**REQUIRED WORK:** Reproduce each of the following entries verbatim, keeping every line in its original order.

**RAW RECORDS:**
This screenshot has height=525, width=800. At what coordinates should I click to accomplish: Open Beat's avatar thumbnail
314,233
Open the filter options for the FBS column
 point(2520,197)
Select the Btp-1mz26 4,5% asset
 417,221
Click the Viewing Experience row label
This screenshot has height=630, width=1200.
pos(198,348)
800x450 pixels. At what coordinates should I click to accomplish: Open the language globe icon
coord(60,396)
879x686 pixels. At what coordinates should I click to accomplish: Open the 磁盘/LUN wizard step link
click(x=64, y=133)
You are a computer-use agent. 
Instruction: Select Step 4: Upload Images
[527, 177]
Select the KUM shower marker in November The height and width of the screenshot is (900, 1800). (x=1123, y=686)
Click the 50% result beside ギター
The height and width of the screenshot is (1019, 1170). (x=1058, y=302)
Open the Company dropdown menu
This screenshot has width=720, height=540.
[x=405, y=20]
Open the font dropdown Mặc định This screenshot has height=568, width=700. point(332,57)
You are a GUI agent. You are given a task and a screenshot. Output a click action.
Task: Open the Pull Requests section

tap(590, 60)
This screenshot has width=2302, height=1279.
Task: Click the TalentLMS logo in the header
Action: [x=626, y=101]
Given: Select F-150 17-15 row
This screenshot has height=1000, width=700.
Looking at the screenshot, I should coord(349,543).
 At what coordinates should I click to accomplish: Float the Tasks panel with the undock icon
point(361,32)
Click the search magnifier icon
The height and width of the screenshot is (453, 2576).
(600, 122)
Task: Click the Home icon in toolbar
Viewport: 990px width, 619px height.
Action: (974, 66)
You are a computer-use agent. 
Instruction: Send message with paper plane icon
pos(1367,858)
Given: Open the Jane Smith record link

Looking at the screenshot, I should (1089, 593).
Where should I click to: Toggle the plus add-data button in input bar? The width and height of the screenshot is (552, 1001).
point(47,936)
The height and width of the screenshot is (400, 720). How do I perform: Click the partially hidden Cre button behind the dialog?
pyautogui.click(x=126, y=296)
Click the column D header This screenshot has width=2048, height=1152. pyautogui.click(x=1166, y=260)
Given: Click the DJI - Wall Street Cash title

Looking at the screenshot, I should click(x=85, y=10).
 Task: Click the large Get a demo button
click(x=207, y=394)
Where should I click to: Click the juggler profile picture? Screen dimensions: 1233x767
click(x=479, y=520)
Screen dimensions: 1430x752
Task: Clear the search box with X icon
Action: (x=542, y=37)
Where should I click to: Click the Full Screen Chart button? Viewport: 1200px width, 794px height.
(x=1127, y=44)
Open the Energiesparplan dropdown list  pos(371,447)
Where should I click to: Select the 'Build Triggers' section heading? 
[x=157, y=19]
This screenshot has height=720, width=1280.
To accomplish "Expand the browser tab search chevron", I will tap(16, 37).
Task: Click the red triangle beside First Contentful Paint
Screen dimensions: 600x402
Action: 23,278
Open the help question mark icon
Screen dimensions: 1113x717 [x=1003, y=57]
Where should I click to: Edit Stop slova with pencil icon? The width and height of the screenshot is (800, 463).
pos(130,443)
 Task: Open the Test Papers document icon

**OUTPUT FOR THIS TASK:**
This screenshot has height=525, width=800. At what coordinates should I click to accomplish: Open Beat's avatar thumbnail
314,233
Open the filter options for the FBS column
 point(2520,197)
Select the Btp-1mz26 4,5% asset
 417,221
Click the Viewing Experience row label
This screenshot has height=630, width=1200.
pos(198,348)
800x450 pixels. At what coordinates should I click to accomplish: Open the language globe icon
coord(60,396)
879x686 pixels. At what coordinates should I click to accomplish: Open the 磁盘/LUN wizard step link
click(x=64, y=133)
You are a computer-use agent. 
Instruction: Select Step 4: Upload Images
[527, 177]
Select the KUM shower marker in November The height and width of the screenshot is (900, 1800). (x=1123, y=686)
Click the 50% result beside ギター
The height and width of the screenshot is (1019, 1170). (x=1058, y=302)
Open the Company dropdown menu
This screenshot has width=720, height=540.
[x=405, y=20]
Open the font dropdown Mặc định This screenshot has height=568, width=700. point(332,57)
You are a GUI agent. You are given a task and a screenshot. Output a click action.
Task: Open the Pull Requests section

tap(590, 60)
This screenshot has width=2302, height=1279.
Task: Click the TalentLMS logo in the header
Action: [x=626, y=101]
Given: Select F-150 17-15 row
This screenshot has height=1000, width=700.
Looking at the screenshot, I should coord(349,543).
 At what coordinates should I click to accomplish: Float the Tasks panel with the undock icon
point(361,32)
Click the search magnifier icon
The height and width of the screenshot is (453, 2576).
(600, 122)
Task: Click the Home icon in toolbar
Viewport: 990px width, 619px height.
Action: (974, 66)
You are a computer-use agent. 
Instruction: Send message with paper plane icon
pos(1367,858)
Given: Open the Jane Smith record link

Looking at the screenshot, I should (1089, 593).
Where should I click to: Toggle the plus add-data button in input bar? The width and height of the screenshot is (552, 1001).
point(47,936)
The height and width of the screenshot is (400, 720). How do I perform: Click the partially hidden Cre button behind the dialog?
pyautogui.click(x=126, y=296)
Click the column D header This screenshot has width=2048, height=1152. pyautogui.click(x=1166, y=260)
Given: Click the DJI - Wall Street Cash title

Looking at the screenshot, I should click(x=85, y=10).
 Task: Click the large Get a demo button
click(x=207, y=394)
Where should I click to: Click the juggler profile picture? Screen dimensions: 1233x767
click(x=479, y=520)
Screen dimensions: 1430x752
Task: Clear the search box with X icon
Action: (x=542, y=37)
Where should I click to: Click the Full Screen Chart button? Viewport: 1200px width, 794px height.
(x=1127, y=44)
Open the Energiesparplan dropdown list  pos(371,447)
Where should I click to: Select the 'Build Triggers' section heading? 
[x=157, y=19]
This screenshot has height=720, width=1280.
To accomplish "Expand the browser tab search chevron", I will tap(16, 37).
Task: Click the red triangle beside First Contentful Paint
Screen dimensions: 600x402
Action: 23,278
Open the help question mark icon
Screen dimensions: 1113x717 [x=1003, y=57]
Where should I click to: Edit Stop slova with pencil icon? The width and height of the screenshot is (800, 463).
pos(130,443)
 Task: Open the Test Papers document icon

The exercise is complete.